(Dataset entries)
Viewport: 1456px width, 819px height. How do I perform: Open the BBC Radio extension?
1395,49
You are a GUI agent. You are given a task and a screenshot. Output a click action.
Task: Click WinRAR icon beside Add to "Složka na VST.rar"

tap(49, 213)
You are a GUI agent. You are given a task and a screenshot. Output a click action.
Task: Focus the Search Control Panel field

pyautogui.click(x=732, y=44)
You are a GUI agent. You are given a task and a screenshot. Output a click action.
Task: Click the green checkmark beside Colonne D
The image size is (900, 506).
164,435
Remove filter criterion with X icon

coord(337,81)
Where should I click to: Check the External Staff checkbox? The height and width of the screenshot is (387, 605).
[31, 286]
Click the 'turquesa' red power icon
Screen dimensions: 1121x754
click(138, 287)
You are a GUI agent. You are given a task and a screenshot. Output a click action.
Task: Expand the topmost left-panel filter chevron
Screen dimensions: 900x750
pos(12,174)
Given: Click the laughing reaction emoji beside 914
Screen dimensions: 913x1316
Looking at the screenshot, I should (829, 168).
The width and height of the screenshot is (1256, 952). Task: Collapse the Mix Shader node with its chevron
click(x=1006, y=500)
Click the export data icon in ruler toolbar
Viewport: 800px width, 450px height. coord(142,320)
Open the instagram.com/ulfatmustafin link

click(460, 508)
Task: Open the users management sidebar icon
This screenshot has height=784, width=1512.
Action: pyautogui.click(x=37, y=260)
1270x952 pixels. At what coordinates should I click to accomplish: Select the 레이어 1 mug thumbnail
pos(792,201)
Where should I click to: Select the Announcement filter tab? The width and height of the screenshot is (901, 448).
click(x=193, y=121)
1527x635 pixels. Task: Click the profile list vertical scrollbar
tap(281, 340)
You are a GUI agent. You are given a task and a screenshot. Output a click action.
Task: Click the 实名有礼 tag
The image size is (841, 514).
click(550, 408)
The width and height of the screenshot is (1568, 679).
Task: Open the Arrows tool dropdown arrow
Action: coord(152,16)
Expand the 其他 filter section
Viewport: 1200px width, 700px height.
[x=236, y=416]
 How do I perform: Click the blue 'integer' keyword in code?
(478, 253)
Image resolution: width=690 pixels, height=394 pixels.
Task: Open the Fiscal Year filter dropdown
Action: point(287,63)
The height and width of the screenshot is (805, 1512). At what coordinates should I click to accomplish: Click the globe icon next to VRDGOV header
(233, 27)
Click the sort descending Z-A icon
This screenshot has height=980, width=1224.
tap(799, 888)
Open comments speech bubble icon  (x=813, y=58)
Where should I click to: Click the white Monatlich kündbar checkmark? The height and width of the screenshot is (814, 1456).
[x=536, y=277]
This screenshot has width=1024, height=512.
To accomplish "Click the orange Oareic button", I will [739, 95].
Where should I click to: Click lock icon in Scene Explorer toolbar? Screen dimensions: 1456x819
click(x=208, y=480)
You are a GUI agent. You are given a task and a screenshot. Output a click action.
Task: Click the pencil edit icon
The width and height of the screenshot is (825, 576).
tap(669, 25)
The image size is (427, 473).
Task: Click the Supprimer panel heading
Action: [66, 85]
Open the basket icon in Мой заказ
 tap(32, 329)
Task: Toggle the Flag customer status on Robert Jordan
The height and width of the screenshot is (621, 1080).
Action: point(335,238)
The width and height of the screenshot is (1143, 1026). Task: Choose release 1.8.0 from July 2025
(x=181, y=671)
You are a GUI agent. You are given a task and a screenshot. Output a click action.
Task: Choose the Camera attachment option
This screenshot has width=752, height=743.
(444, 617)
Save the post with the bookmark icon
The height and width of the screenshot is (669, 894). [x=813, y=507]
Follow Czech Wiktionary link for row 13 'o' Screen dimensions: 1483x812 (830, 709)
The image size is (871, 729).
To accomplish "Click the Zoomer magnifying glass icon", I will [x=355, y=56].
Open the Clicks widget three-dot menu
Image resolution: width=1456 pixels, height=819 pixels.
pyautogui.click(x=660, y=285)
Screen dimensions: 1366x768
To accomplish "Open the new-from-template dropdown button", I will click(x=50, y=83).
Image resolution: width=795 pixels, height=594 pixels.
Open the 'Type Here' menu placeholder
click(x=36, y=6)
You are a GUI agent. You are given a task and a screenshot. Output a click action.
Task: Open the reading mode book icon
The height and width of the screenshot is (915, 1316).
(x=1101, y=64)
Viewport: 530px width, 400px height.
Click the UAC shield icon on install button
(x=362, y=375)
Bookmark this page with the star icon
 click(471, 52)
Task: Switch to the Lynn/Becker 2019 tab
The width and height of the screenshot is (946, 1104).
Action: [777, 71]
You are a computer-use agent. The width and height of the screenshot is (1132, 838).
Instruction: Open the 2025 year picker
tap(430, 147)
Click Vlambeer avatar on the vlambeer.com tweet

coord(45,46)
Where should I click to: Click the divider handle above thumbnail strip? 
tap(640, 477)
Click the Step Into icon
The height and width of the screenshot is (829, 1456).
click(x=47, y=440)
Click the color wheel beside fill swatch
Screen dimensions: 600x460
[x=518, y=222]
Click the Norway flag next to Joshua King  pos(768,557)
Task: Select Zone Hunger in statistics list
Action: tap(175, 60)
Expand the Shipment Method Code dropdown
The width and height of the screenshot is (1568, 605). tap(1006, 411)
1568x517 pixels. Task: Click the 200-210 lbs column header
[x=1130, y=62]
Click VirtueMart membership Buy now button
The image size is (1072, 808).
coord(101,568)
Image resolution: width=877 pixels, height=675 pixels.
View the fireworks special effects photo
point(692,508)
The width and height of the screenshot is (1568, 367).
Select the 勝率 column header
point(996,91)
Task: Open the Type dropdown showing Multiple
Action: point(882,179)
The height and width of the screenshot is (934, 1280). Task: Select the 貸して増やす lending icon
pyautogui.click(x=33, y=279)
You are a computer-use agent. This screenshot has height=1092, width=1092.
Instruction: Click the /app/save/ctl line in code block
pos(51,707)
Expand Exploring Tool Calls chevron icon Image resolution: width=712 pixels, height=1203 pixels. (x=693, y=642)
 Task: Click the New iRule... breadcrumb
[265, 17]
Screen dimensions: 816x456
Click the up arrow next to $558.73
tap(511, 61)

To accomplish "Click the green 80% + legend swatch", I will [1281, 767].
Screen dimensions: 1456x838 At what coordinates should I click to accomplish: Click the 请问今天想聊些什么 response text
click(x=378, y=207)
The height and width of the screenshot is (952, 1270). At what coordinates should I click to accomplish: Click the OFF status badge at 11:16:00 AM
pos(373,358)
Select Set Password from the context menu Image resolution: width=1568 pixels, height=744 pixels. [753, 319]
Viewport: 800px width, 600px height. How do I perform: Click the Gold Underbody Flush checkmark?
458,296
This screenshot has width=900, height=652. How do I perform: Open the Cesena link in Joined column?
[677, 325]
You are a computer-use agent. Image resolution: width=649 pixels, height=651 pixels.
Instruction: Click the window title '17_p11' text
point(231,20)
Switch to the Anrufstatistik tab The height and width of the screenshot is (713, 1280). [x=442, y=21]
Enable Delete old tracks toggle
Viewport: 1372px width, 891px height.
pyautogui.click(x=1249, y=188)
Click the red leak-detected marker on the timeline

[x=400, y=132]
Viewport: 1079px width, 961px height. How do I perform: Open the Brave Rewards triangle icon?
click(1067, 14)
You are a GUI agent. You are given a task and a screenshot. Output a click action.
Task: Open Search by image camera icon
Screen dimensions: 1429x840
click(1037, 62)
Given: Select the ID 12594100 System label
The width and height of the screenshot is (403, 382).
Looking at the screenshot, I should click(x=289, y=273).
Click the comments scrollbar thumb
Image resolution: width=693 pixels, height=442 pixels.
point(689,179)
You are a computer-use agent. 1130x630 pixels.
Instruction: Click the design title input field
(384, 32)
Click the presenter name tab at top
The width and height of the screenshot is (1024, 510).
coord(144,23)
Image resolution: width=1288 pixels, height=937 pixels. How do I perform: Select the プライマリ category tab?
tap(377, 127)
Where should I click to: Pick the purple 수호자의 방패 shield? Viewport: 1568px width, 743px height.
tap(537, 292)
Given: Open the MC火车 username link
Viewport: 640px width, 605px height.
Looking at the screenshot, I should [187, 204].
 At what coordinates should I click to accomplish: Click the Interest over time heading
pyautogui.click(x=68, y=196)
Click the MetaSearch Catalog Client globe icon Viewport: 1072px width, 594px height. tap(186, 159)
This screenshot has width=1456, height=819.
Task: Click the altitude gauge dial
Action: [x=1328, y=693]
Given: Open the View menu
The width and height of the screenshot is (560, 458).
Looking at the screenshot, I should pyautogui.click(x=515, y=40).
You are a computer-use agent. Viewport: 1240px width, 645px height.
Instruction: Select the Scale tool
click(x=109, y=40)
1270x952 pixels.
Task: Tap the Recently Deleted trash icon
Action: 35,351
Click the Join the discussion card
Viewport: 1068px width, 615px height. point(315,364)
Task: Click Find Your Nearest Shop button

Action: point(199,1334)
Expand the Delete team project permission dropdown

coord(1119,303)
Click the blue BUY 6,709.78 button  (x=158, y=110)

◆ **TASK REQUIREMENTS**:
Rewrite everything from the line containing "You are a computer-use agent. 1130x630" down to the end of the listing, replacing "Instruction" with "Goal" and leaving all else unchanged.

◆ **THE RESULT**:
You are a computer-use agent. 1130x630 pixels.
Goal: Click the design title input field
(384, 32)
Click the presenter name tab at top
The width and height of the screenshot is (1024, 510).
coord(144,23)
Image resolution: width=1288 pixels, height=937 pixels. How do I perform: Select the プライマリ category tab?
tap(377, 127)
Where should I click to: Pick the purple 수호자의 방패 shield? Viewport: 1568px width, 743px height.
tap(537, 292)
Given: Open the MC火车 username link
Viewport: 640px width, 605px height.
Looking at the screenshot, I should [187, 204].
 At what coordinates should I click to accomplish: Click the Interest over time heading
pyautogui.click(x=68, y=196)
Click the MetaSearch Catalog Client globe icon Viewport: 1072px width, 594px height. tap(186, 159)
This screenshot has width=1456, height=819.
Task: Click the altitude gauge dial
Action: [x=1328, y=693]
Given: Open the View menu
The width and height of the screenshot is (560, 458).
Looking at the screenshot, I should pyautogui.click(x=515, y=40).
You are a computer-use agent. Viewport: 1240px width, 645px height.
Goal: Select the Scale tool
click(x=109, y=40)
1270x952 pixels.
Task: Tap the Recently Deleted trash icon
Action: 35,351
Click the Join the discussion card
Viewport: 1068px width, 615px height. point(315,364)
Task: Click Find Your Nearest Shop button

Action: point(199,1334)
Expand the Delete team project permission dropdown

coord(1119,303)
Click the blue BUY 6,709.78 button  (x=158, y=110)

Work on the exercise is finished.